• **What the exercise asks**: Locate "How do I perform: Click the Help button?" in the records below, then copy its line and every following line exactly, without the pictures.

• **Materials provided**:
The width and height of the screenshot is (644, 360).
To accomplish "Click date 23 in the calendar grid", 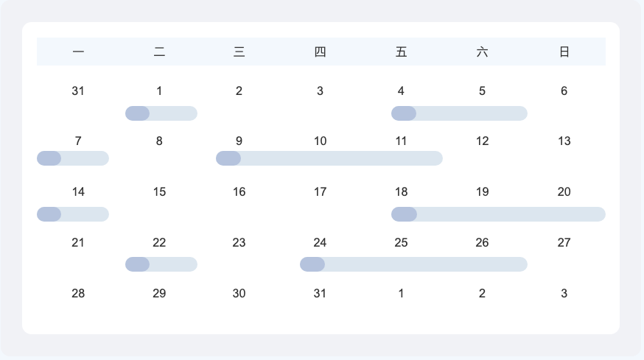I will click(239, 243).
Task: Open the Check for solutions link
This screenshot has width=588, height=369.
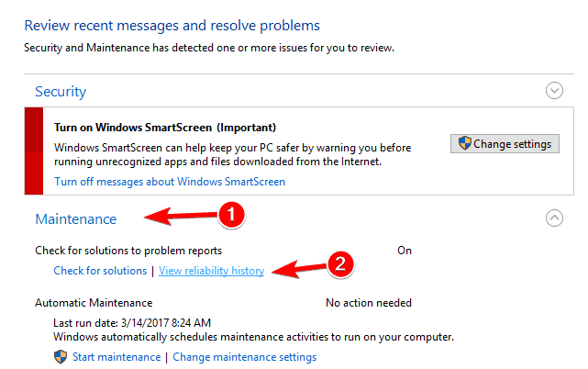Action: pyautogui.click(x=100, y=271)
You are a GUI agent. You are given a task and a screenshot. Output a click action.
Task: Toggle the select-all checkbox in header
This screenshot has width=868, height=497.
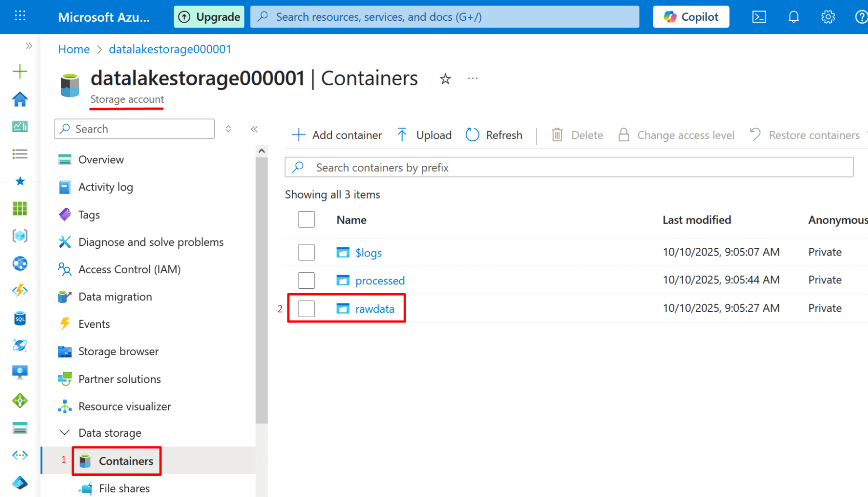(x=306, y=219)
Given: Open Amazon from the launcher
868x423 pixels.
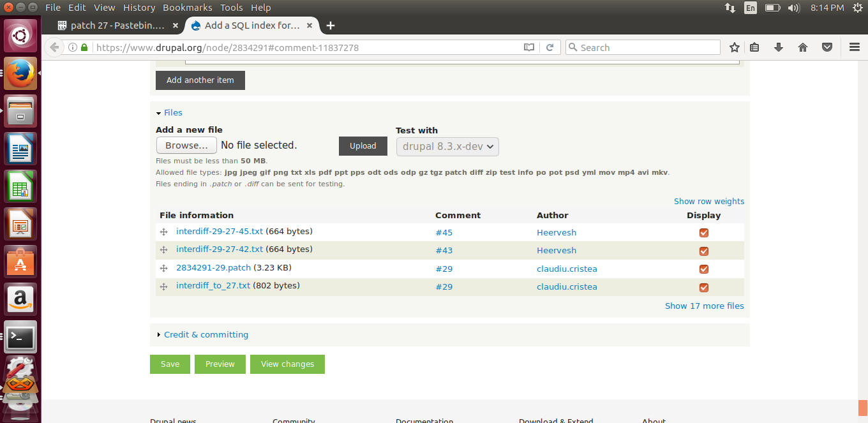Looking at the screenshot, I should click(20, 300).
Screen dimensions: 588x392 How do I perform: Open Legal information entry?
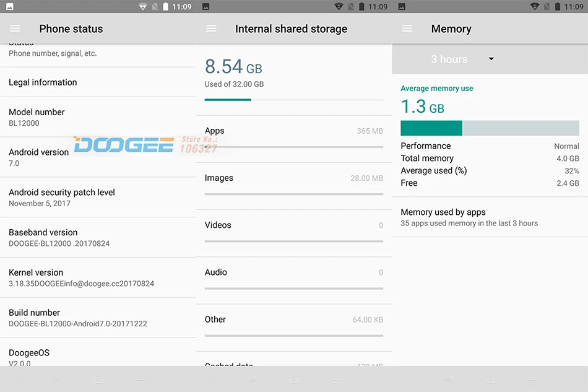click(98, 82)
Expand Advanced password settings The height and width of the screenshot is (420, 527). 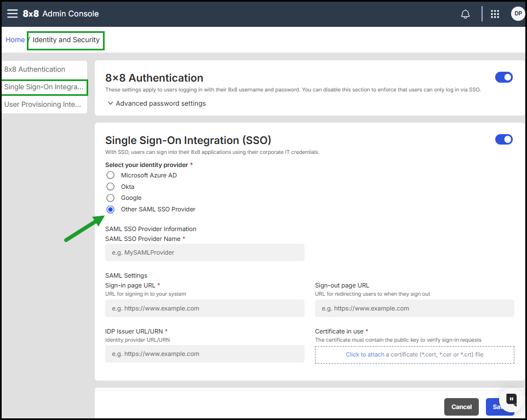tap(157, 103)
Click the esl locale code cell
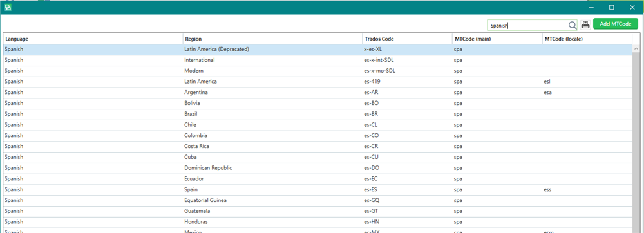The width and height of the screenshot is (644, 233). tap(587, 82)
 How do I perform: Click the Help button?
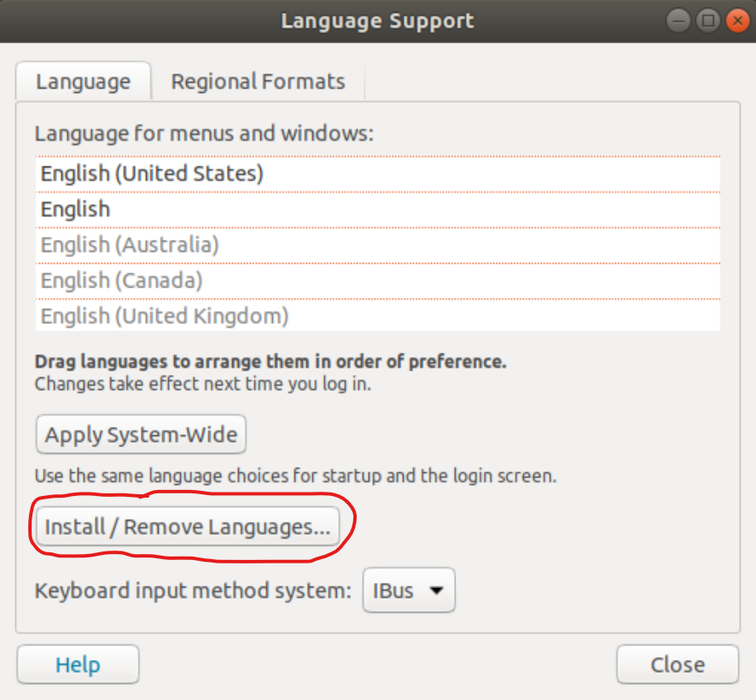pos(78,664)
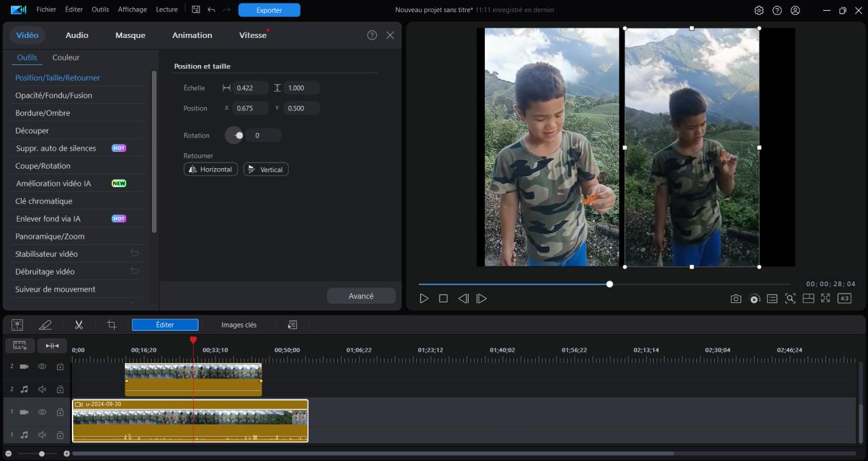Hide video track 2 with the eye toggle

point(41,366)
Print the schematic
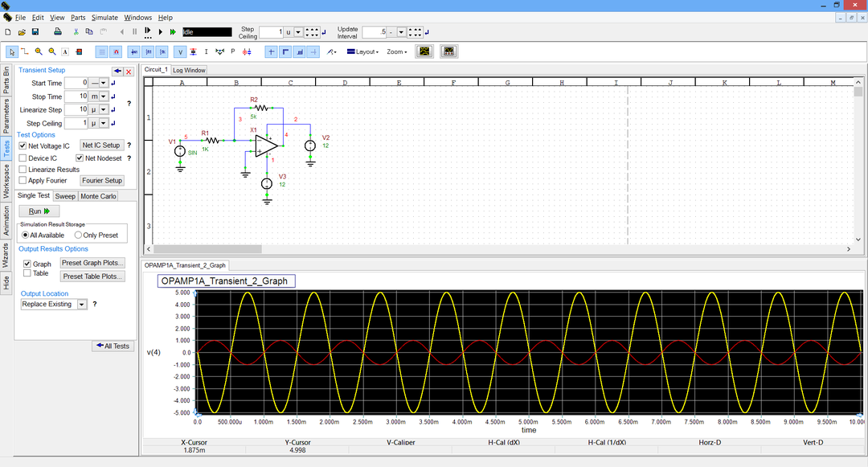868x467 pixels. point(58,32)
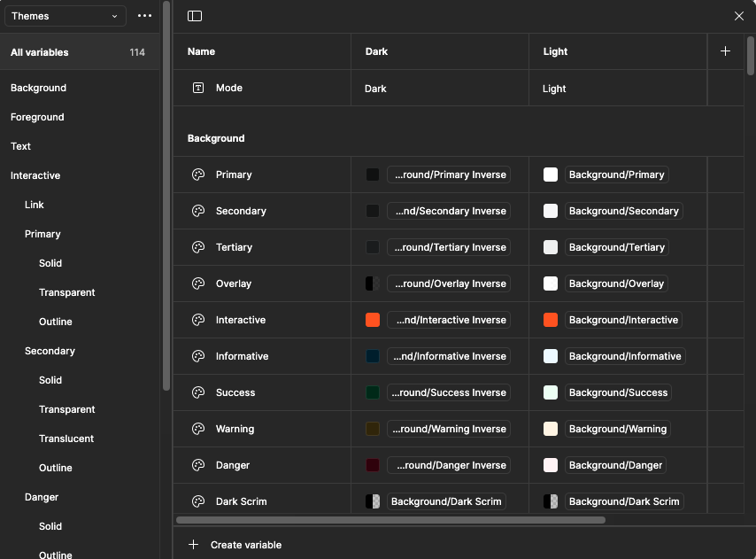Click the palette icon beside Overlay variable

[x=198, y=283]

• **Problem solution**:
 How do I perform: Click the Help button?
pos(78,664)
Hide video track 2 with the eye toggle

point(41,366)
Print the schematic
868x467 pixels. point(58,32)
Click the palette icon beside Overlay variable

[x=198, y=283]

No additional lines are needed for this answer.